[Stored data]
....................

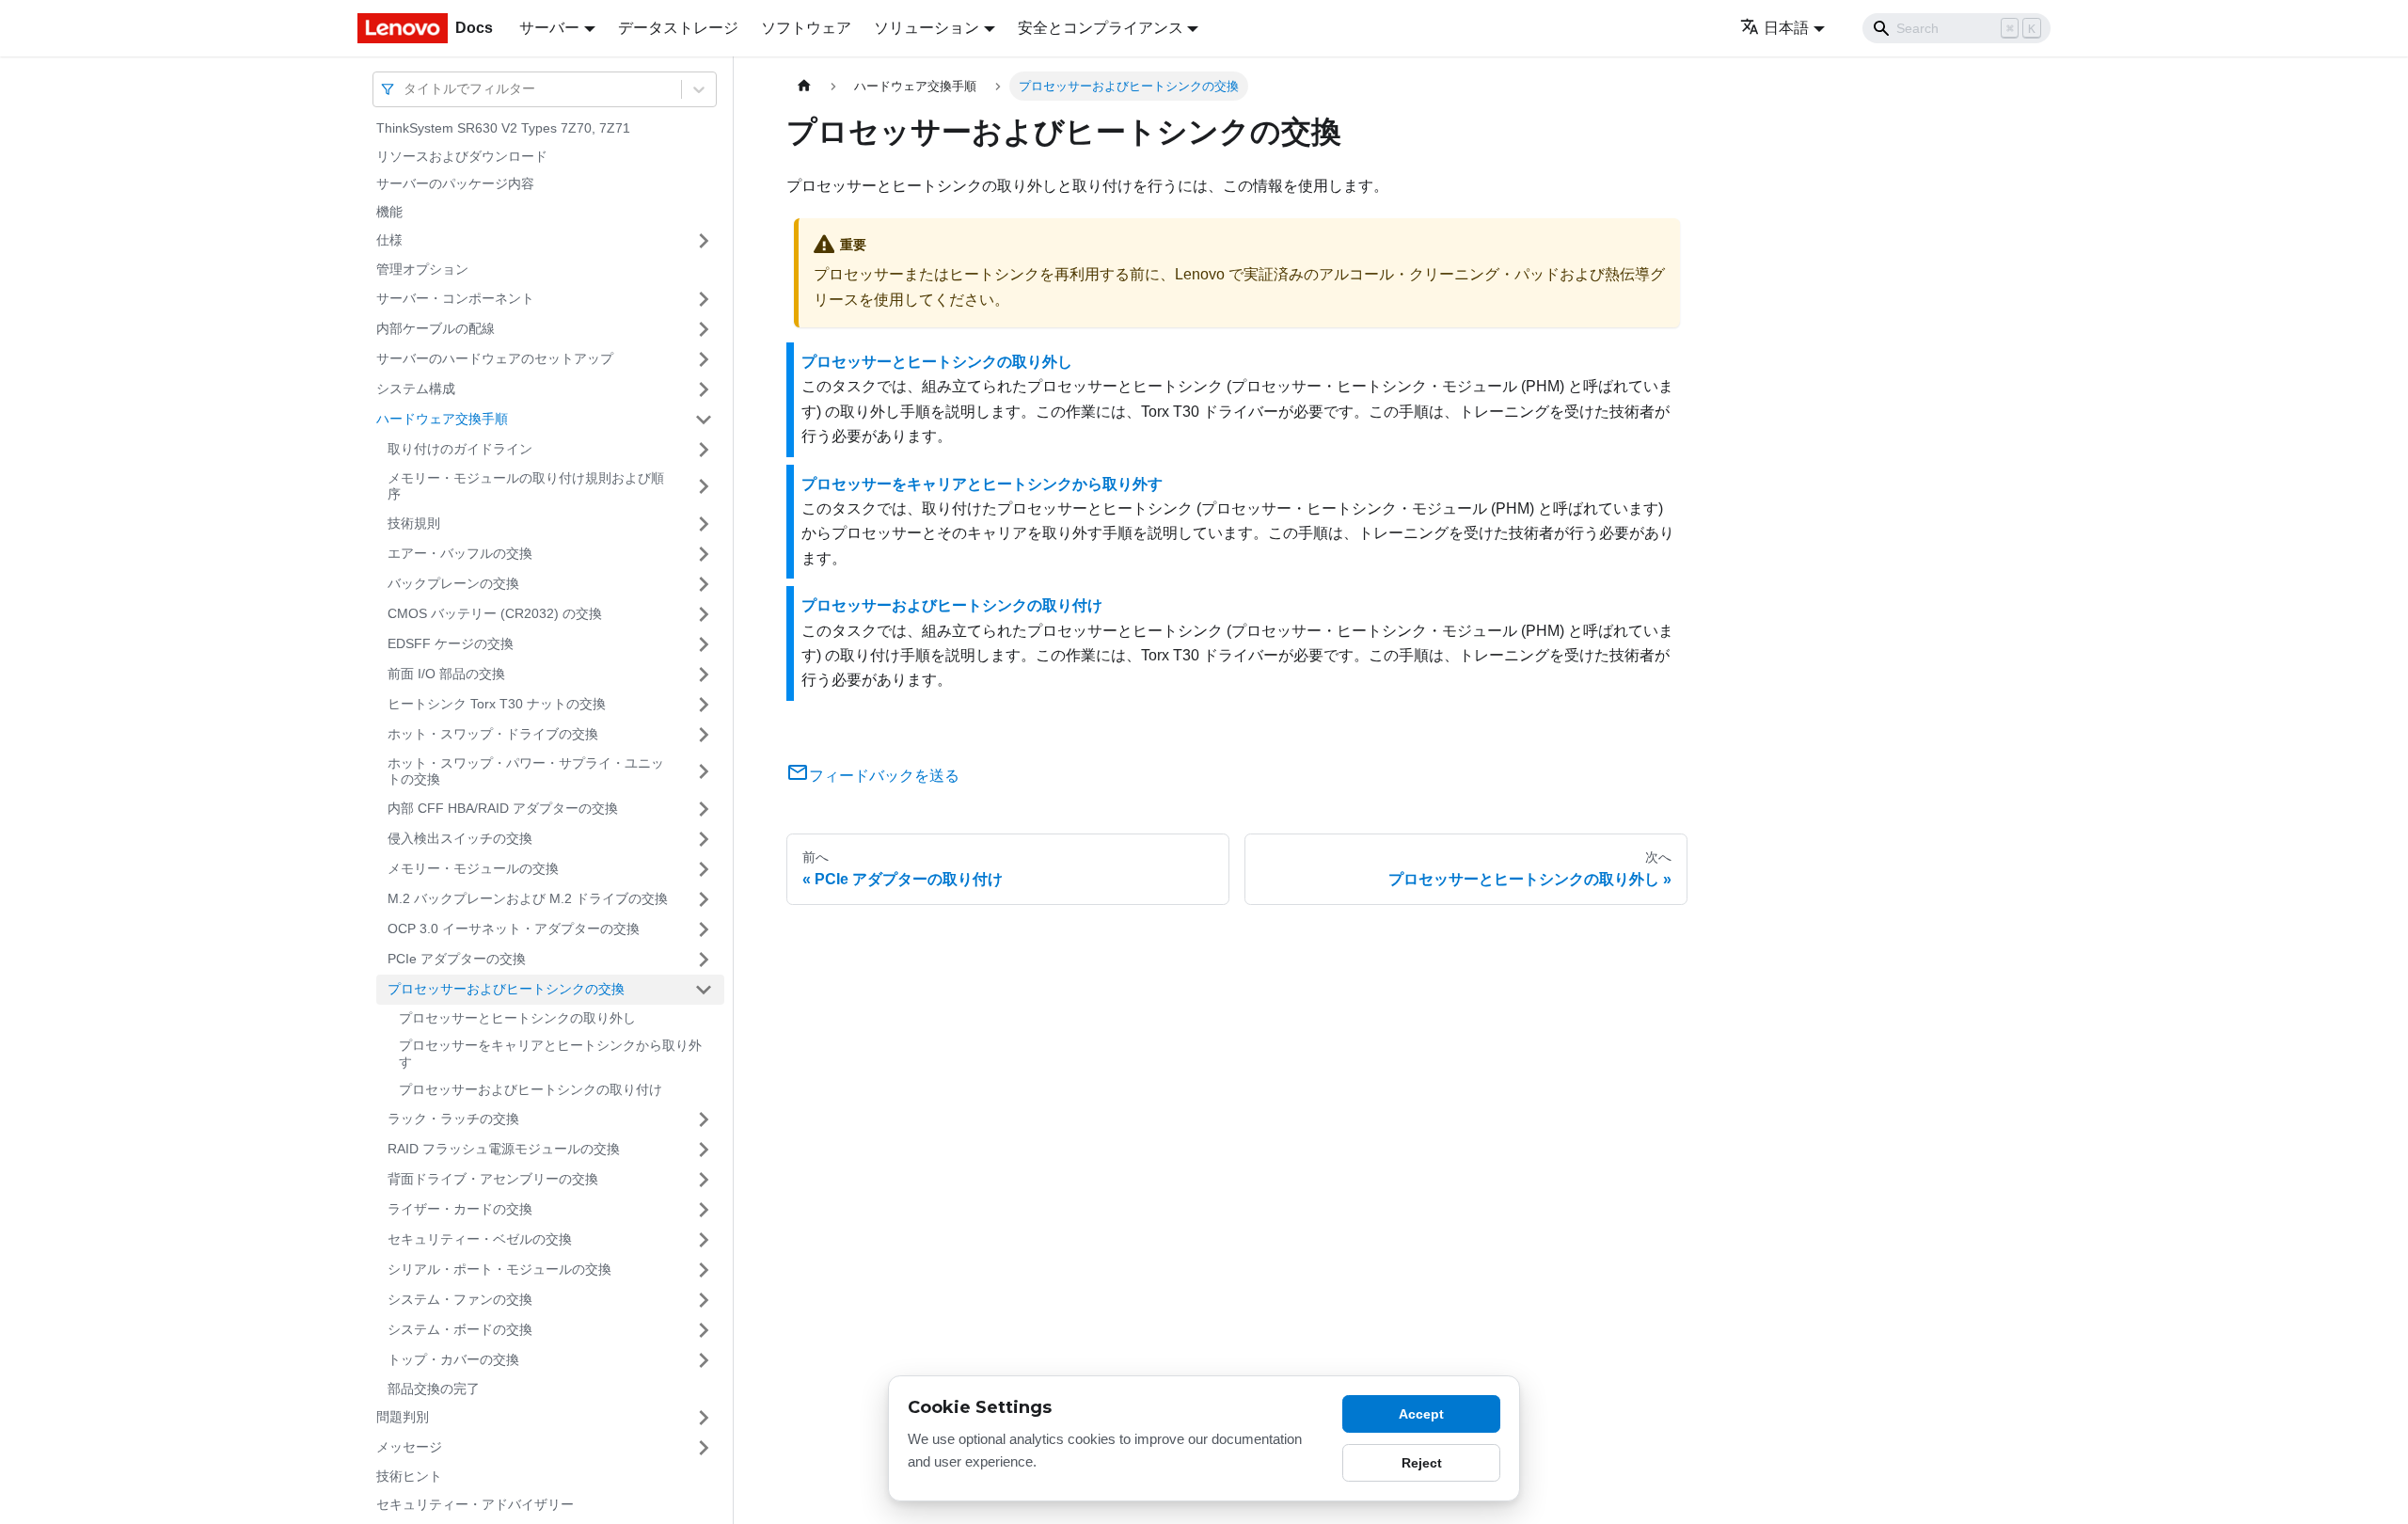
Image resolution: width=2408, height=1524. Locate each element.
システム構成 (415, 388)
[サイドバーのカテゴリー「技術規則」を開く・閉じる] (703, 524)
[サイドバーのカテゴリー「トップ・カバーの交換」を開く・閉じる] (703, 1360)
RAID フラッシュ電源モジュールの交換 (504, 1148)
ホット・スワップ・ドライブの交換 (493, 733)
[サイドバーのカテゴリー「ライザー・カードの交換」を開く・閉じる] (703, 1210)
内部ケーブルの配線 (435, 328)
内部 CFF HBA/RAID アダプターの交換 (503, 808)
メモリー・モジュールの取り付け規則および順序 (526, 486)
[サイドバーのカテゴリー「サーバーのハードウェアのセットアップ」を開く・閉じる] (703, 359)
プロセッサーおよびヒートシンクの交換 (506, 988)
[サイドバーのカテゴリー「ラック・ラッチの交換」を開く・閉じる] (703, 1119)
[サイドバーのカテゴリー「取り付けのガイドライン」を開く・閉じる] (703, 450)
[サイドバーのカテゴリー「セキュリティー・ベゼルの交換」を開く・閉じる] (703, 1240)
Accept (1421, 1413)
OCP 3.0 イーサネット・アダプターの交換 (514, 928)
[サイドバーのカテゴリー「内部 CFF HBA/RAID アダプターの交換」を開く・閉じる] (703, 809)
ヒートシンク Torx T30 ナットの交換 (497, 703)
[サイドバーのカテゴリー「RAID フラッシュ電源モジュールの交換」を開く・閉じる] (703, 1150)
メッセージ (409, 1446)
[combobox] (405, 89)
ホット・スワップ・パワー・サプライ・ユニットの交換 (526, 771)
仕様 (389, 239)
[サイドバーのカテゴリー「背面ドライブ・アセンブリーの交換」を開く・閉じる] (703, 1180)
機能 (389, 211)
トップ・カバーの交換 (453, 1359)
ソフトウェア (806, 28)
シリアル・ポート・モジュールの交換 (499, 1269)
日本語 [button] (1786, 28)
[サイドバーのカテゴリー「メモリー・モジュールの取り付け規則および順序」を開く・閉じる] (703, 487)
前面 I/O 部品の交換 (446, 673)
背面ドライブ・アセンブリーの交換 (493, 1178)
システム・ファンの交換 (460, 1299)
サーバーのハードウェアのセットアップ (494, 358)
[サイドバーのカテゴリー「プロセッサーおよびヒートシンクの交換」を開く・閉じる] (703, 990)
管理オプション (422, 269)
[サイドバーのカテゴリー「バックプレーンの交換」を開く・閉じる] (703, 584)
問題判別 (402, 1416)
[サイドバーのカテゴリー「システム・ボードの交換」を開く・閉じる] (703, 1330)
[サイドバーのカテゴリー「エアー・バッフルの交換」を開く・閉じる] (703, 554)
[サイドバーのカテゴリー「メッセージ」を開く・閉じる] (703, 1448)
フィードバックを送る (884, 776)
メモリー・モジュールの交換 (473, 868)
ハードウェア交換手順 (442, 418)
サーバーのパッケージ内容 (455, 183)
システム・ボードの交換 (460, 1329)
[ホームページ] (804, 86)
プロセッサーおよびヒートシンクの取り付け (530, 1089)
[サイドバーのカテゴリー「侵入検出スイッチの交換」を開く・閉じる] (703, 839)
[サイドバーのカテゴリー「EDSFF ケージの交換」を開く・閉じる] (703, 644)
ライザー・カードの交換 (460, 1208)
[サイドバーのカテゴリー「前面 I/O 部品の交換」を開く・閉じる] (703, 674)
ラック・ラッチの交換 (453, 1118)
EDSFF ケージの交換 (451, 643)
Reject (1422, 1462)
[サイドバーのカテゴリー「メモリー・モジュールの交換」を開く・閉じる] (703, 869)
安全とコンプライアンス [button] (1100, 28)
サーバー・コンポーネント (455, 298)
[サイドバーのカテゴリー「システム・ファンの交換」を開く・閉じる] (703, 1300)
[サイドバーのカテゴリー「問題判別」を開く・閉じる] (703, 1418)
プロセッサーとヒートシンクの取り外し (517, 1017)
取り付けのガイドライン (460, 448)
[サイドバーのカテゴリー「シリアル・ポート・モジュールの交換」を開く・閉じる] (703, 1270)
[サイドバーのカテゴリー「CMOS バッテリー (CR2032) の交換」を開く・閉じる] (703, 614)
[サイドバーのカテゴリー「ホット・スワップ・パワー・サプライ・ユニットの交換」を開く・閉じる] (703, 772)
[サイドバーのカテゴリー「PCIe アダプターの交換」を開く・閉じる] (703, 960)
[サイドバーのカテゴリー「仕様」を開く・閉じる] (703, 241)
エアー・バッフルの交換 (460, 553)
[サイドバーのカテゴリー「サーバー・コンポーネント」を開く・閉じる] (703, 299)
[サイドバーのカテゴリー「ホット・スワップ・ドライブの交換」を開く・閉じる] (703, 735)
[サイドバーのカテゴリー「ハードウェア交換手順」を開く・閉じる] (703, 420)
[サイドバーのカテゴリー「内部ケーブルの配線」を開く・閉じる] (703, 329)
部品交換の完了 (434, 1388)
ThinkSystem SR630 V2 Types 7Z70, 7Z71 (503, 127)
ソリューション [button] (926, 28)
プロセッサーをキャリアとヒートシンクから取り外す (550, 1054)
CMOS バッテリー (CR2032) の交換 (495, 613)
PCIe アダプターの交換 (457, 958)
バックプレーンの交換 (453, 583)
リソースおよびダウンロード (461, 156)
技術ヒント (409, 1476)
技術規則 (414, 523)
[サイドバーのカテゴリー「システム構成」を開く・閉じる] (703, 389)
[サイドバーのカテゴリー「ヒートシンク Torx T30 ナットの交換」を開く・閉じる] (703, 705)
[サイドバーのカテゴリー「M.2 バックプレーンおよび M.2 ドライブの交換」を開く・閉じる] (703, 899)
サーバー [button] (549, 28)
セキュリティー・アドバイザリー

....................

Could you retype every record exactly, leaving the pictures out?

→ Written answer:
Image resolution: width=2408, height=1524. Locate each element.
システム構成 (415, 388)
[サイドバーのカテゴリー「技術規則」を開く・閉じる] (703, 524)
[サイドバーのカテゴリー「トップ・カバーの交換」を開く・閉じる] (703, 1360)
RAID フラッシュ電源モジュールの交換 (504, 1148)
ホット・スワップ・ドライブの交換 (493, 733)
[サイドバーのカテゴリー「ライザー・カードの交換」を開く・閉じる] (703, 1210)
内部ケーブルの配線 (435, 328)
内部 CFF HBA/RAID アダプターの交換 (503, 808)
メモリー・モジュールの取り付け規則および順序 (526, 486)
[サイドバーのカテゴリー「サーバーのハードウェアのセットアップ」を開く・閉じる] (703, 359)
プロセッサーおよびヒートシンクの交換 (506, 988)
[サイドバーのカテゴリー「ラック・ラッチの交換」を開く・閉じる] (703, 1119)
[サイドバーのカテゴリー「取り付けのガイドライン」を開く・閉じる] (703, 450)
[サイドバーのカテゴリー「セキュリティー・ベゼルの交換」を開く・閉じる] (703, 1240)
Accept (1421, 1413)
OCP 3.0 イーサネット・アダプターの交換 (514, 928)
[サイドバーのカテゴリー「内部 CFF HBA/RAID アダプターの交換」を開く・閉じる] (703, 809)
ヒートシンク Torx T30 ナットの交換 (497, 703)
[サイドバーのカテゴリー「RAID フラッシュ電源モジュールの交換」を開く・閉じる] (703, 1150)
メッセージ (409, 1446)
[combobox] (405, 89)
ホット・スワップ・パワー・サプライ・ユニットの交換 (526, 771)
仕様 (389, 239)
[サイドバーのカテゴリー「背面ドライブ・アセンブリーの交換」を開く・閉じる] (703, 1180)
機能 (389, 211)
トップ・カバーの交換 (453, 1359)
ソフトウェア (806, 28)
シリアル・ポート・モジュールの交換 (499, 1269)
日本語 [button] (1786, 28)
[サイドバーのカテゴリー「メモリー・モジュールの取り付け規則および順序」を開く・閉じる] (703, 487)
前面 I/O 部品の交換 (446, 673)
背面ドライブ・アセンブリーの交換 (493, 1178)
システム・ファンの交換 (460, 1299)
サーバーのハードウェアのセットアップ (494, 358)
[サイドバーのカテゴリー「プロセッサーおよびヒートシンクの交換」を開く・閉じる] (703, 990)
管理オプション (422, 269)
[サイドバーのカテゴリー「バックプレーンの交換」を開く・閉じる] (703, 584)
問題判別 (402, 1416)
[サイドバーのカテゴリー「システム・ボードの交換」を開く・閉じる] (703, 1330)
[サイドバーのカテゴリー「エアー・バッフルの交換」を開く・閉じる] (703, 554)
[サイドバーのカテゴリー「メッセージ」を開く・閉じる] (703, 1448)
フィードバックを送る (884, 776)
メモリー・モジュールの交換 (473, 868)
ハードウェア交換手順 (442, 418)
サーバーのパッケージ内容 (455, 183)
システム・ボードの交換 (460, 1329)
[ホームページ] (804, 86)
プロセッサーおよびヒートシンクの取り付け (530, 1089)
[サイドバーのカテゴリー「侵入検出スイッチの交換」を開く・閉じる] (703, 839)
[サイドバーのカテゴリー「EDSFF ケージの交換」を開く・閉じる] (703, 644)
ライザー・カードの交換 (460, 1208)
[サイドバーのカテゴリー「前面 I/O 部品の交換」を開く・閉じる] (703, 674)
ラック・ラッチの交換 (453, 1118)
EDSFF ケージの交換 (451, 643)
Reject (1422, 1462)
[サイドバーのカテゴリー「メモリー・モジュールの交換」を開く・閉じる] (703, 869)
安全とコンプライアンス [button] (1100, 28)
サーバー・コンポーネント (455, 298)
[サイドバーのカテゴリー「システム・ファンの交換」を開く・閉じる] (703, 1300)
[サイドバーのカテゴリー「問題判別」を開く・閉じる] (703, 1418)
プロセッサーとヒートシンクの取り外し (517, 1017)
取り付けのガイドライン (460, 448)
[サイドバーのカテゴリー「シリアル・ポート・モジュールの交換」を開く・閉じる] (703, 1270)
[サイドバーのカテゴリー「CMOS バッテリー (CR2032) の交換」を開く・閉じる] (703, 614)
[サイドバーのカテゴリー「ホット・スワップ・パワー・サプライ・ユニットの交換」を開く・閉じる] (703, 772)
[サイドバーのカテゴリー「PCIe アダプターの交換」を開く・閉じる] (703, 960)
[サイドバーのカテゴリー「仕様」を開く・閉じる] (703, 241)
エアー・バッフルの交換 (460, 553)
[サイドバーのカテゴリー「サーバー・コンポーネント」を開く・閉じる] (703, 299)
[サイドバーのカテゴリー「ホット・スワップ・ドライブの交換」を開く・閉じる] (703, 735)
[サイドバーのカテゴリー「ハードウェア交換手順」を開く・閉じる] (703, 420)
[サイドバーのカテゴリー「内部ケーブルの配線」を開く・閉じる] (703, 329)
部品交換の完了 (434, 1388)
ThinkSystem SR630 V2 Types 7Z70, 7Z71 (503, 127)
ソリューション [button] (926, 28)
プロセッサーをキャリアとヒートシンクから取り外す (550, 1054)
CMOS バッテリー (CR2032) の交換 (495, 613)
PCIe アダプターの交換 (457, 958)
バックプレーンの交換 (453, 583)
リソースおよびダウンロード (461, 156)
技術ヒント (409, 1476)
技術規則 (414, 523)
[サイドバーのカテゴリー「システム構成」を開く・閉じる] (703, 389)
[サイドバーのカテゴリー「ヒートシンク Torx T30 ナットの交換」を開く・閉じる] (703, 705)
[サイドバーのカテゴリー「M.2 バックプレーンおよび M.2 ドライブの交換」を開く・閉じる] (703, 899)
サーバー [button] (549, 28)
セキュリティー・アドバイザリー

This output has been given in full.